Rangers are now no longer required to co-operate with the terms of a renegotiated sponsorship package but King believes the matter should never have escalated in the way it did.

King said: "I was disappointed by it because we had worked hard to restore Rangers’ status and credibility, in getting Stewart (Robertson) back on the Premiership board.

"We’d done a lot of work to get back to where Rangers' status naturally was but the willingness to work with Rangers clearly wasn’t there.

"I just think the whole cinch thing, from the club’s point of view, was blown out of proportion.

"I don’t see cinch competing massively with Douglas Park’s business. Douglas’ business is about providing transport, etc.

"I really think that Rangers got a little bit overheated in their reaction to the cinch thing. That could have been dealt with privately in a more dignified way.

"I don’t think it was good for Rangers and it wasn’t good for Scottish football in what was a relatively small issue.

"People shouldn’t have been drawing lines in the sand, and I include from the club’s point of view, in something as small as that."

The resolution in the cinch stand-off came just weeks before the start of the new campaign and represented a significant blow for under-fire League boss Neil Doncaster.

The Hampden chief executive is now aiming to clinch a new television rights deal with Sky Sports that could be worth around £30million per season until the summer of 2029.

That potential agreement has come in for criticism from several quarters but former Light Blues chairman King said: "Scottish football is valued at what it's valued. That's where we are.

"You argue whether it should be £27million or £35million. But Scottish football is valued based on the appetite for Scottish football.
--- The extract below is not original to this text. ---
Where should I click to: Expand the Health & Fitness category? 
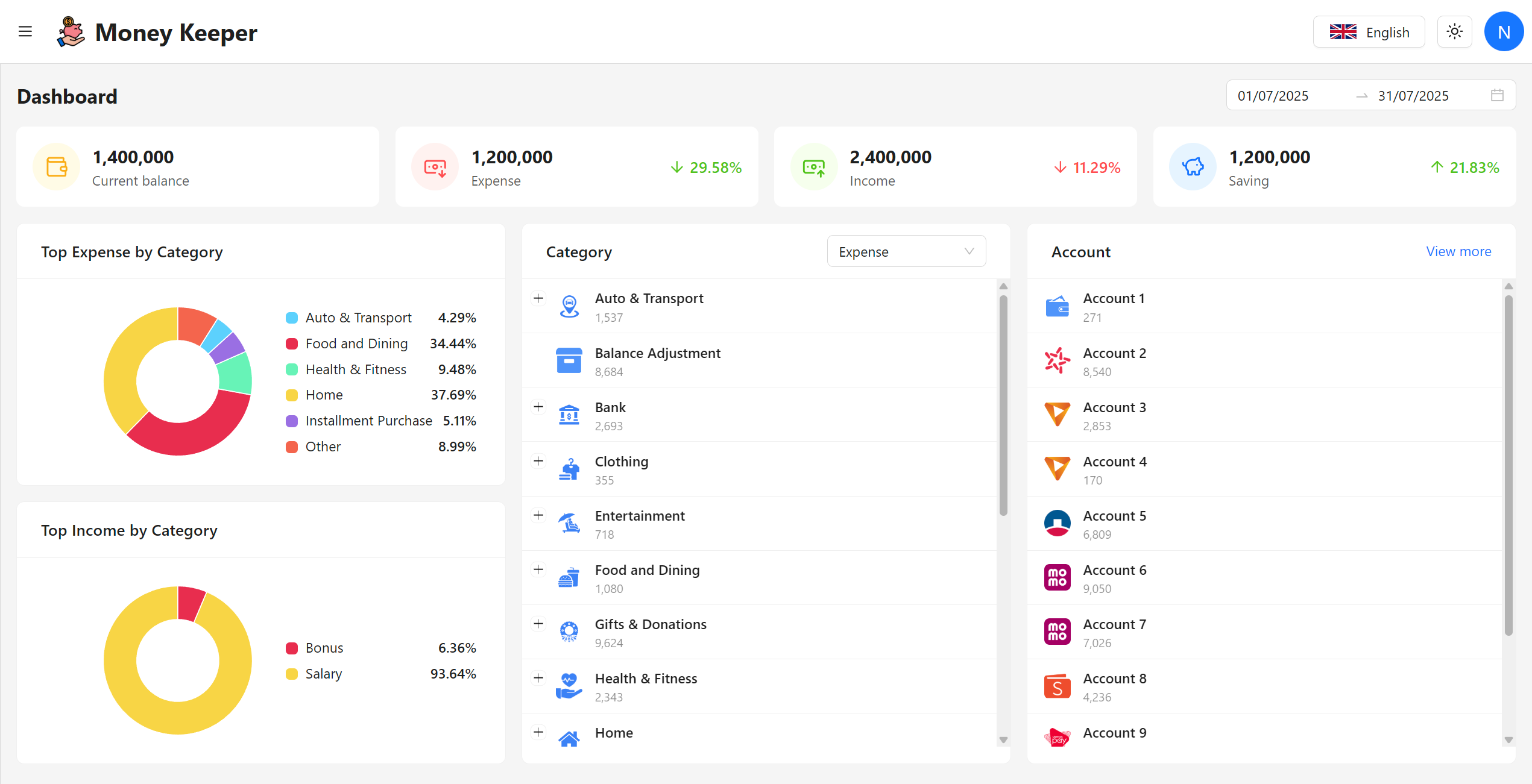pos(538,677)
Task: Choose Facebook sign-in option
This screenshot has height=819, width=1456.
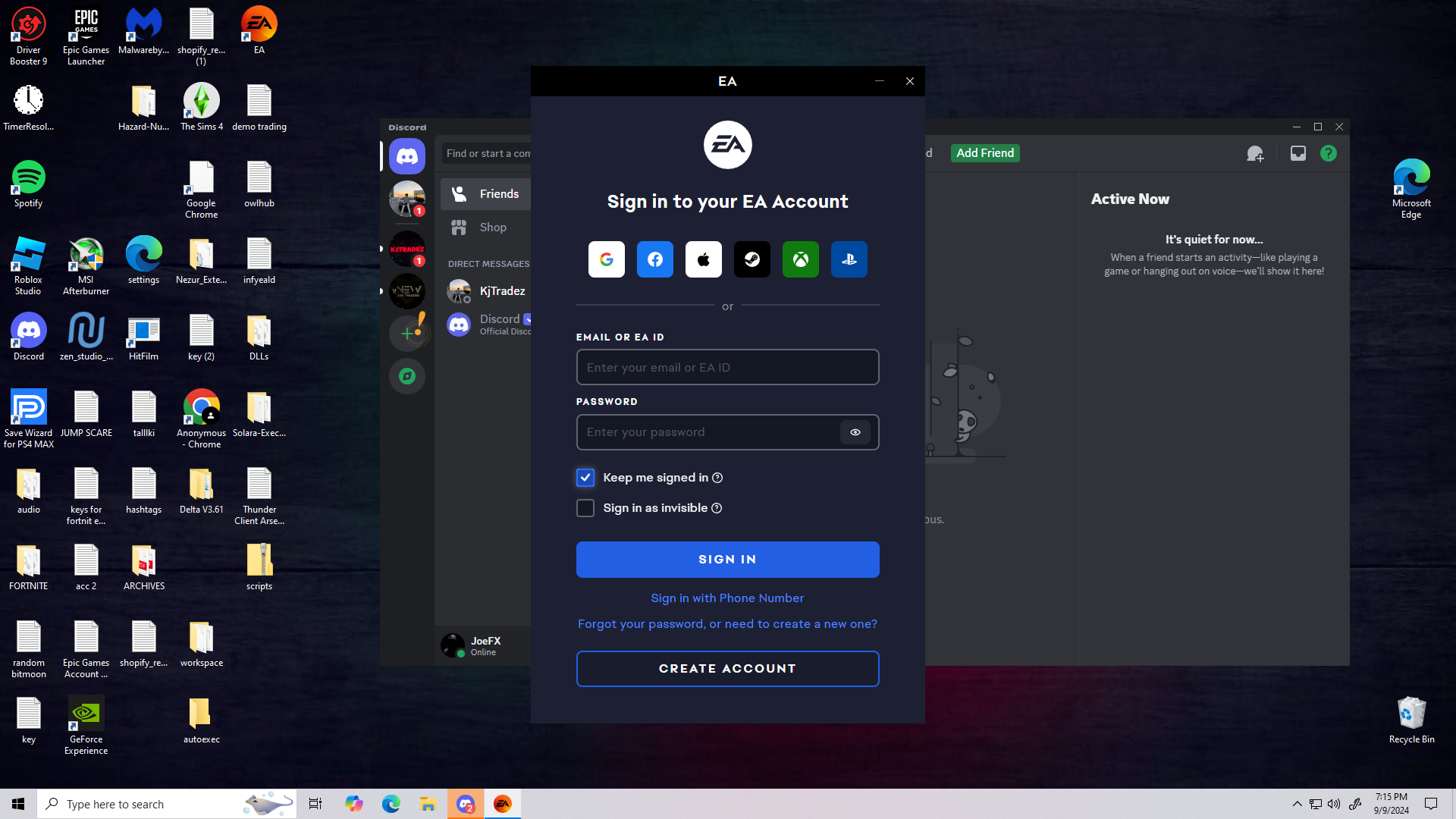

If people thought it was worth more, they would pay more.

"There's no doubt that Rangers' progress over the last few years, with Steven (Gerrard) coming to Glasgow and making a big difference has increased the profile of Scottish football and it's worth some more money.

"But there's a limit to how much Scottish football is going to generate. It's something we're just going to have to accept."

Rangers have helped raise the profile of the game in this country with their remarkable efforts on the continent over the last four seasons and their run to the Europa League final in Seville last term.

The appointment of Gerrard as boss was the catalyst for change on and off the park at Ibrox and Rangers have seen their own commercial incomes significantly boosted to record levels.

But King reckons those in charge of our game were too slow to capitalise on the good news in Govan and tensions between Hampden and Ibrox have now risen once again.

King said: "At the time Steven came in, these were decisions that were being made by Scottish football. It wasn't just Rangers.

"Obviously Rangers, from our point of view, were trying to maximise the benefit of Steven and I think we did that fairly successfully because Steven was a big brand in how own right.

"But Scottish football wasn't necessarily very Rangers-friendly at that time. I don't know if it is at the moment and how it's changed.

"But if Rangers came up with an idea that made sense for Scottish football, that was probably a reason to reject it by the hierarchy in place.

"They were certainly from being Rangers-friendly and there were certainly instances where Scottish football worked against its own interests in an attempt to put Rangers down.

"We made some efforts to recover that position. I think we did it a certain extent by working harder with the authorities, by trying to convince them that Scottish football was better off with a strong Rangers, a strong Celtic, in fact with all the clubs strong as far as possible.

"But it wasn't easy. Progress was made but unfortunately that cinch debacle probably set the club back again so Rangers is probably going to have to recover a little bit in terms of its own prestige and image because of that.

"But it's been very tough to get Scottish football to work with Rangers as an institution in the combined interests of what is good for Rangers and Scottish football."